Information supplied Block Start

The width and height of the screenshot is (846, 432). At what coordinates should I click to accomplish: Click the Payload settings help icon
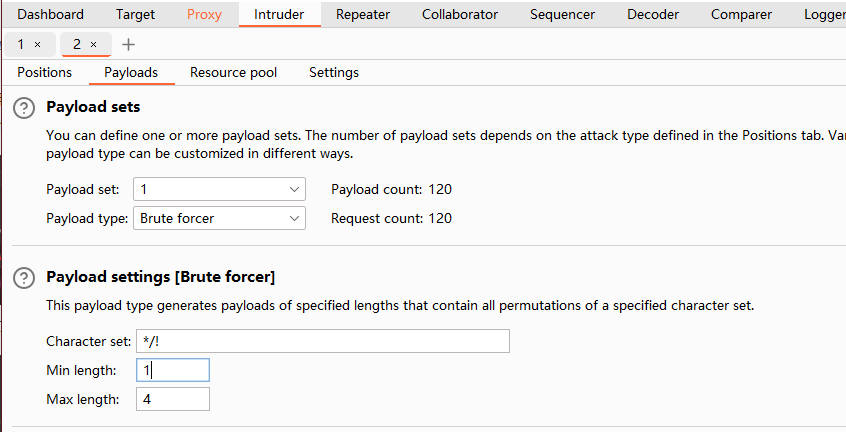coord(24,277)
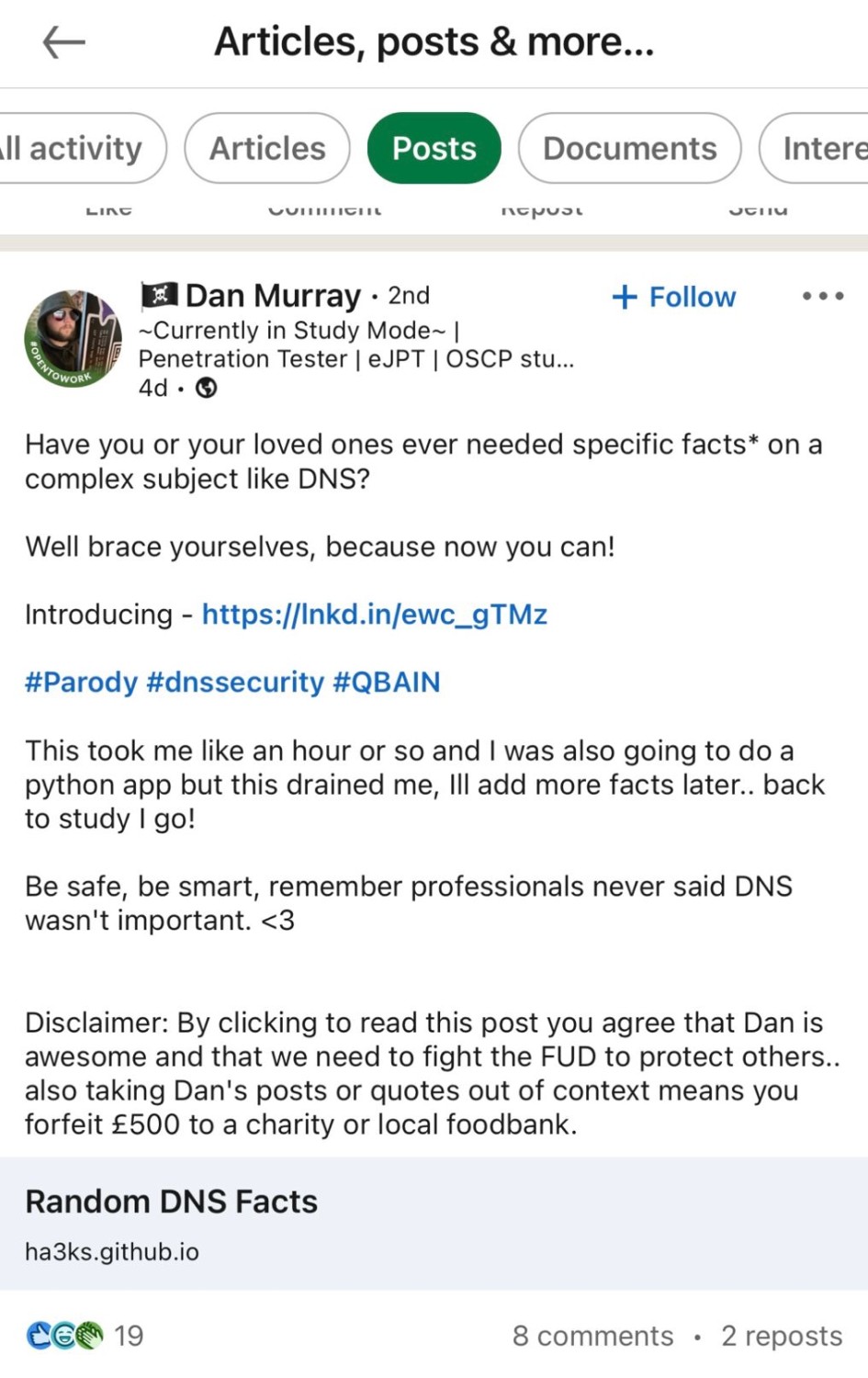The width and height of the screenshot is (868, 1378).
Task: Tap the pirate flag emoji by name
Action: pos(159,295)
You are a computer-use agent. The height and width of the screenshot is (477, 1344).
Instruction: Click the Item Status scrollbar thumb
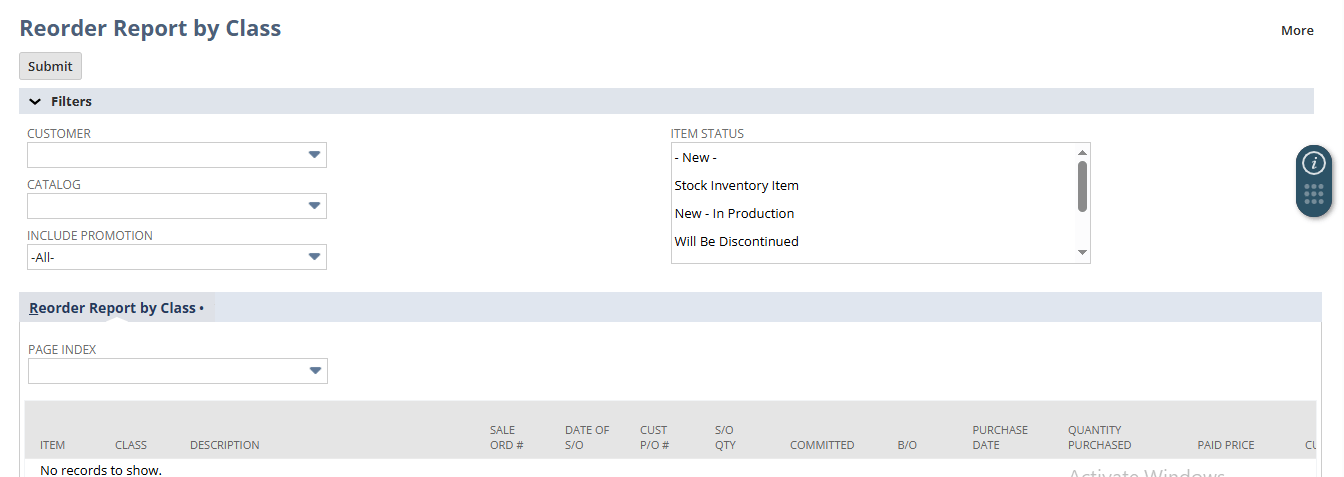coord(1082,186)
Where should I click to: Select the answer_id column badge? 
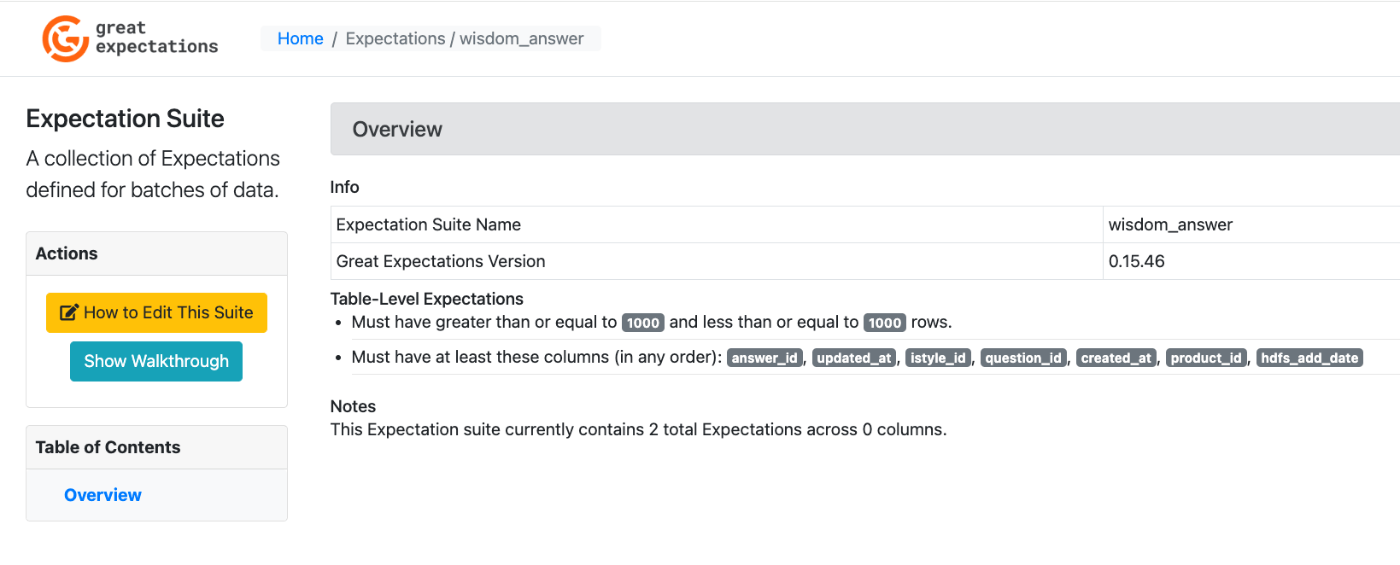[765, 358]
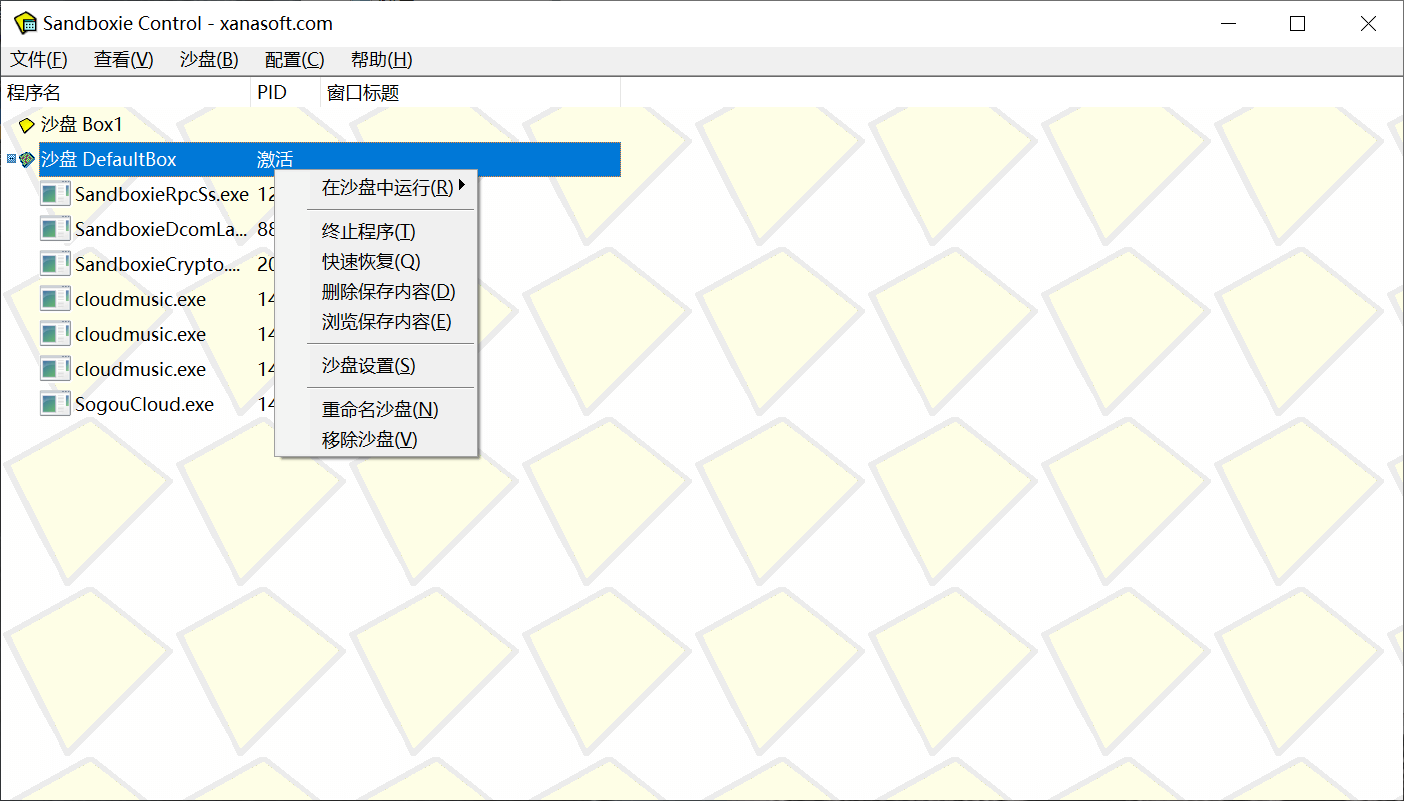Click the SandboxieDcomLaunch process icon

[x=55, y=229]
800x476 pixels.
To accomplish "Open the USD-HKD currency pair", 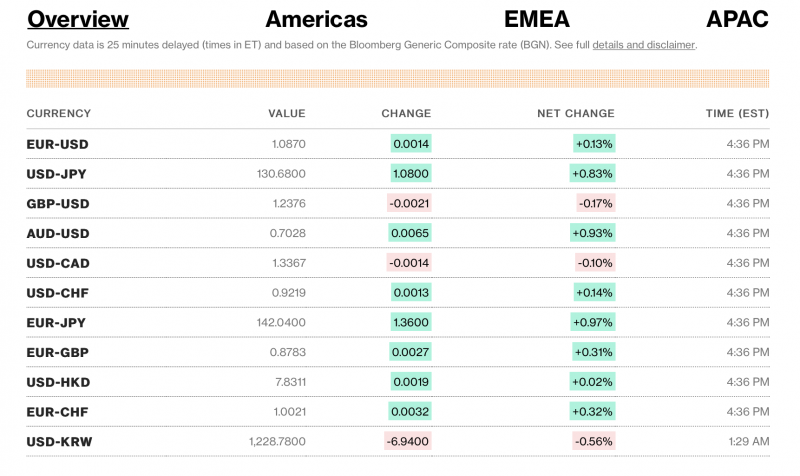I will [x=58, y=382].
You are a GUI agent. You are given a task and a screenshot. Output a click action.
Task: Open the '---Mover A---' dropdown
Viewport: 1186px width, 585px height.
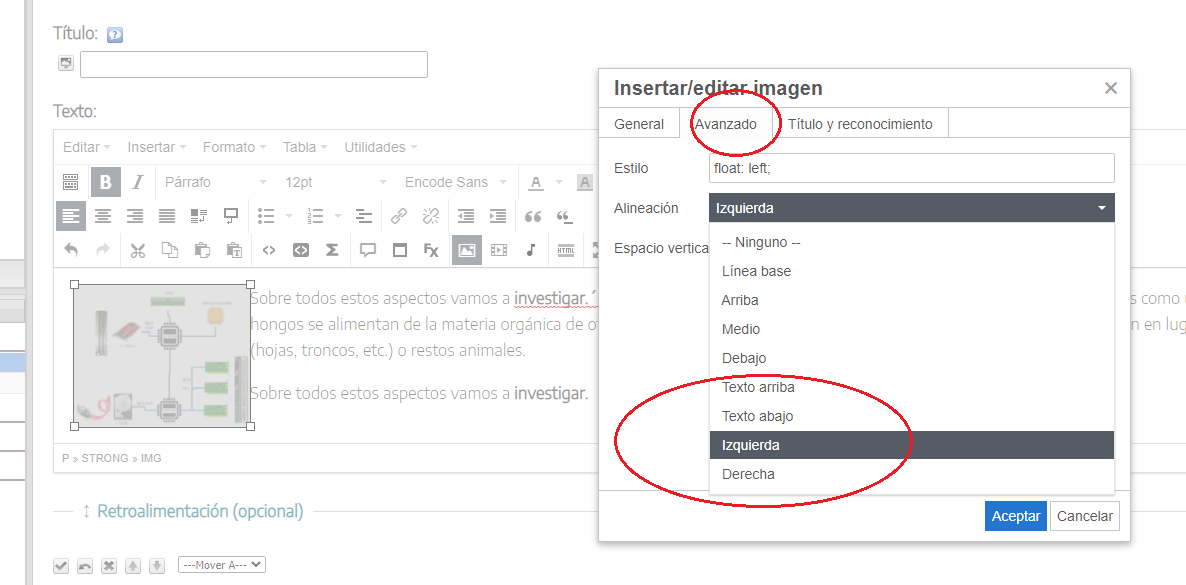point(221,565)
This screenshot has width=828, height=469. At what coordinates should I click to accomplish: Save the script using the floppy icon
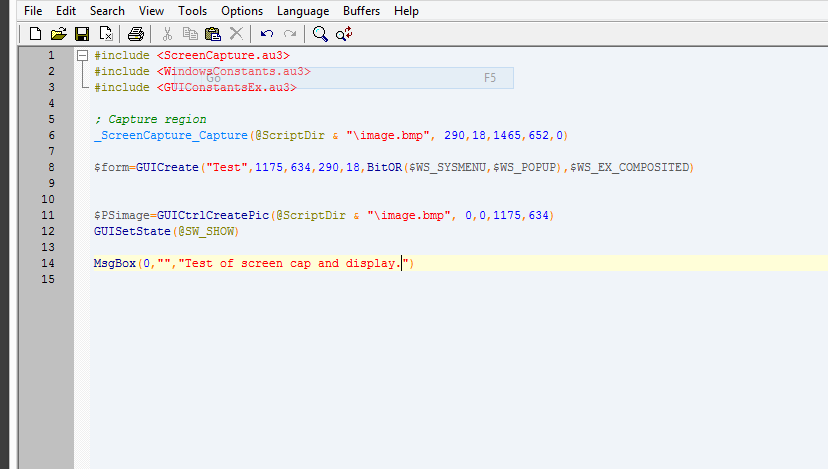(82, 34)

Information supplied Block End

What this task involves =>
Which lines of the records above hold the word "agent"? Copy each of them.

Exercise response =>
You are a computer-use agent. The height and width of the screenshot is (477, 1344).
You are a GUI agent. You are given a task and a screenshot. Output a click action.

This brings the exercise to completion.